>>>>>
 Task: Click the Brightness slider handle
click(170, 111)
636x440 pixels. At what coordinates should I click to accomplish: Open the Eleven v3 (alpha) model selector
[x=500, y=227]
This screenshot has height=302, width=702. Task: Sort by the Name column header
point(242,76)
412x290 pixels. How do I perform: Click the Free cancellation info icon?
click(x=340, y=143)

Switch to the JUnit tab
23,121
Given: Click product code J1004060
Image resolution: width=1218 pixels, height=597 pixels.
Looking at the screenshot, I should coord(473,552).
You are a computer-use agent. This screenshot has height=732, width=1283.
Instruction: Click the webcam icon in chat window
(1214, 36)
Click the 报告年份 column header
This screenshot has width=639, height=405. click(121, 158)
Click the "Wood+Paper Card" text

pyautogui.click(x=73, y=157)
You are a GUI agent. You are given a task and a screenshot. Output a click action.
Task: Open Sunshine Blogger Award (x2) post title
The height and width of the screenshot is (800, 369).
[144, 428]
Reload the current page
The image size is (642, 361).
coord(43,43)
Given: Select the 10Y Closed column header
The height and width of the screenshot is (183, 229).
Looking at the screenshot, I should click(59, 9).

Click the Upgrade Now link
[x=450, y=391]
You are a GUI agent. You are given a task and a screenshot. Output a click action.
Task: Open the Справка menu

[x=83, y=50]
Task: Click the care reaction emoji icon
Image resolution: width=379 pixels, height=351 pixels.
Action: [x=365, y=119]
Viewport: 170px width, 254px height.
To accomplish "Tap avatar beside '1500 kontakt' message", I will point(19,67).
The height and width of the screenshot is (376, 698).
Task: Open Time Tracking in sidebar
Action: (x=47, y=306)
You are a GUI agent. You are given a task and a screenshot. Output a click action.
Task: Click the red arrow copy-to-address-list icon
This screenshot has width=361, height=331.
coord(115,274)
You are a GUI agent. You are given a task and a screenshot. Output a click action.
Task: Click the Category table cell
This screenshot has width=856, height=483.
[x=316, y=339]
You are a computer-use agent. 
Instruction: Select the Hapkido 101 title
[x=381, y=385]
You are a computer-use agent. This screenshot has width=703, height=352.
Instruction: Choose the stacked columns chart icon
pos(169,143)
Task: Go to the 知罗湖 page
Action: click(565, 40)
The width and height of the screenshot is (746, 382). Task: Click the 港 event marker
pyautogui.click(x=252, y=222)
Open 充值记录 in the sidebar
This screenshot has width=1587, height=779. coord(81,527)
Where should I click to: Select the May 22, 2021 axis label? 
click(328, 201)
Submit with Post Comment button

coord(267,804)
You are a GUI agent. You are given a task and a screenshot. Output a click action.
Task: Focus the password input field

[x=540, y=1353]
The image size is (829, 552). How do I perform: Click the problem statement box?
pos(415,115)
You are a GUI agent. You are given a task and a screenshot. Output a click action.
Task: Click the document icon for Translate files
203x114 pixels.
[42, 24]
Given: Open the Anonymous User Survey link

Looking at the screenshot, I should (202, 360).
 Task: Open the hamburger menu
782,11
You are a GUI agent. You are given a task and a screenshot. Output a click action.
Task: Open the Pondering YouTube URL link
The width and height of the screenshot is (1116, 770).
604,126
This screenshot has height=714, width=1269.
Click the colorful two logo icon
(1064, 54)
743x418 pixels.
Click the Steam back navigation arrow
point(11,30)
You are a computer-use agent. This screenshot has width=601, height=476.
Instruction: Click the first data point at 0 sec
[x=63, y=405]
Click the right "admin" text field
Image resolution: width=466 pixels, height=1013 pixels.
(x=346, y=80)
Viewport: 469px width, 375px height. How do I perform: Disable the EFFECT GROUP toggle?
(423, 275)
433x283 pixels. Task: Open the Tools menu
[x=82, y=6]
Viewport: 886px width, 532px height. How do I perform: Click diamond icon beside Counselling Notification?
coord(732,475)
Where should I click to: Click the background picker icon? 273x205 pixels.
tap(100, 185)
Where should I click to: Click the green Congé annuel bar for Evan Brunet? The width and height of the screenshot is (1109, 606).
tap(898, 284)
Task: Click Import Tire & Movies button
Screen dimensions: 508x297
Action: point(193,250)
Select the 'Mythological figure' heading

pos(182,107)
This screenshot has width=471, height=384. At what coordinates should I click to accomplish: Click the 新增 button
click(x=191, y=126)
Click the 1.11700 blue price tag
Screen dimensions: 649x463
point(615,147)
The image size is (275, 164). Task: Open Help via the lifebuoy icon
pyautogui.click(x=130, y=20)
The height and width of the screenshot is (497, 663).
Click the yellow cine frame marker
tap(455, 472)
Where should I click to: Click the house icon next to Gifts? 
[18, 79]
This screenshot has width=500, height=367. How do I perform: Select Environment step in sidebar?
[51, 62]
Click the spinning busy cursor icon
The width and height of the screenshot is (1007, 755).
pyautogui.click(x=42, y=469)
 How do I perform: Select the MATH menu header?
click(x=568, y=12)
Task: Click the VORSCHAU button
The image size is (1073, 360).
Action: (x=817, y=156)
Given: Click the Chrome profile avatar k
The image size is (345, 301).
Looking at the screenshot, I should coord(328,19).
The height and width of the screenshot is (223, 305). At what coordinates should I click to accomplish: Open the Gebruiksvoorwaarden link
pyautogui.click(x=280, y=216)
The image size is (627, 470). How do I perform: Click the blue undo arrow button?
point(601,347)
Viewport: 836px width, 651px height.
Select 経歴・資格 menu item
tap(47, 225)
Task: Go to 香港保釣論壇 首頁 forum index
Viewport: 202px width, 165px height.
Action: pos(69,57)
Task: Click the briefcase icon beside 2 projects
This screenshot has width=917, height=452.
<<<<<
### Exercise
Repeat the material in full. Change nothing.

### Reply to the exercise
 Task: Click the Brightness slider handle
click(170, 111)
636x440 pixels. At what coordinates should I click to accomplish: Open the Eleven v3 (alpha) model selector
[x=500, y=227]
This screenshot has height=302, width=702. Task: Sort by the Name column header
point(242,76)
412x290 pixels. How do I perform: Click the Free cancellation info icon?
click(x=340, y=143)

Switch to the JUnit tab
23,121
Given: Click product code J1004060
Image resolution: width=1218 pixels, height=597 pixels.
Looking at the screenshot, I should coord(473,552).
You are a computer-use agent. This screenshot has height=732, width=1283.
Instruction: Click the webcam icon in chat window
(1214, 36)
Click the 报告年份 column header
This screenshot has width=639, height=405. click(121, 158)
Click the "Wood+Paper Card" text

pyautogui.click(x=73, y=157)
You are a GUI agent. You are given a task and a screenshot. Output a click action.
Task: Open Sunshine Blogger Award (x2) post title
The height and width of the screenshot is (800, 369).
[144, 428]
Reload the current page
The image size is (642, 361).
coord(43,43)
Given: Select the 10Y Closed column header
The height and width of the screenshot is (183, 229).
Looking at the screenshot, I should click(59, 9).

Click the Upgrade Now link
[x=450, y=391]
You are a GUI agent. You are given a task and a screenshot. Output a click action.
Task: Open the Справка menu

[x=83, y=50]
Task: Click the care reaction emoji icon
Image resolution: width=379 pixels, height=351 pixels.
Action: [x=365, y=119]
Viewport: 170px width, 254px height.
To accomplish "Tap avatar beside '1500 kontakt' message", I will point(19,67).
The height and width of the screenshot is (376, 698).
Task: Open Time Tracking in sidebar
Action: (x=47, y=306)
You are a GUI agent. You are given a task and a screenshot. Output a click action.
Task: Click the red arrow copy-to-address-list icon
This screenshot has width=361, height=331.
coord(115,274)
You are a GUI agent. You are given a task and a screenshot. Output a click action.
Task: Click the Category table cell
This screenshot has width=856, height=483.
[x=316, y=339]
You are a computer-use agent. 
Instruction: Select the Hapkido 101 title
[x=381, y=385]
You are a computer-use agent. This screenshot has width=703, height=352.
Instruction: Choose the stacked columns chart icon
pos(169,143)
Task: Go to the 知罗湖 page
Action: click(565, 40)
The width and height of the screenshot is (746, 382). Task: Click the 港 event marker
pyautogui.click(x=252, y=222)
Open 充值记录 in the sidebar
This screenshot has width=1587, height=779. coord(81,527)
Where should I click to: Select the May 22, 2021 axis label? 
click(328, 201)
Submit with Post Comment button

coord(267,804)
You are a GUI agent. You are given a task and a screenshot. Output a click action.
Task: Focus the password input field

[x=540, y=1353]
The image size is (829, 552). How do I perform: Click the problem statement box?
pos(415,115)
You are a GUI agent. You are given a task and a screenshot. Output a click action.
Task: Click the document icon for Translate files
203x114 pixels.
[42, 24]
Given: Open the Anonymous User Survey link

Looking at the screenshot, I should (202, 360).
 Task: Open the hamburger menu
782,11
You are a GUI agent. You are given a task and a screenshot. Output a click action.
Task: Open the Pondering YouTube URL link
The width and height of the screenshot is (1116, 770).
604,126
This screenshot has height=714, width=1269.
Click the colorful two logo icon
(1064, 54)
743x418 pixels.
Click the Steam back navigation arrow
point(11,30)
You are a computer-use agent. This screenshot has width=601, height=476.
Instruction: Click the first data point at 0 sec
[x=63, y=405]
Click the right "admin" text field
Image resolution: width=466 pixels, height=1013 pixels.
(x=346, y=80)
Viewport: 469px width, 375px height. How do I perform: Disable the EFFECT GROUP toggle?
(423, 275)
433x283 pixels. Task: Open the Tools menu
[x=82, y=6]
Viewport: 886px width, 532px height. How do I perform: Click diamond icon beside Counselling Notification?
coord(732,475)
Where should I click to: Click the background picker icon? 273x205 pixels.
tap(100, 185)
Where should I click to: Click the green Congé annuel bar for Evan Brunet? The width and height of the screenshot is (1109, 606).
tap(898, 284)
Task: Click Import Tire & Movies button
Screen dimensions: 508x297
Action: point(193,250)
Select the 'Mythological figure' heading

pos(182,107)
This screenshot has width=471, height=384. At what coordinates should I click to accomplish: Click the 新增 button
click(x=191, y=126)
Click the 1.11700 blue price tag
Screen dimensions: 649x463
point(615,147)
The image size is (275, 164). Task: Open Help via the lifebuoy icon
pyautogui.click(x=130, y=20)
The height and width of the screenshot is (497, 663).
Click the yellow cine frame marker
tap(455, 472)
Where should I click to: Click the house icon next to Gifts? 
[18, 79]
This screenshot has width=500, height=367. How do I perform: Select Environment step in sidebar?
[51, 62]
Click the spinning busy cursor icon
The width and height of the screenshot is (1007, 755).
pyautogui.click(x=42, y=469)
 How do I perform: Select the MATH menu header?
click(x=568, y=12)
Task: Click the VORSCHAU button
The image size is (1073, 360).
Action: (x=817, y=156)
Given: Click the Chrome profile avatar k
The image size is (345, 301).
Looking at the screenshot, I should coord(328,19).
The height and width of the screenshot is (223, 305). At what coordinates should I click to accomplish: Open the Gebruiksvoorwaarden link
pyautogui.click(x=280, y=216)
The image size is (627, 470). How do I perform: Click the blue undo arrow button?
point(601,347)
Viewport: 836px width, 651px height.
Select 経歴・資格 menu item
tap(47, 225)
Task: Go to 香港保釣論壇 首頁 forum index
Viewport: 202px width, 165px height.
Action: pos(69,57)
Task: Click the briefcase icon beside 2 projects
This screenshot has width=917, height=452.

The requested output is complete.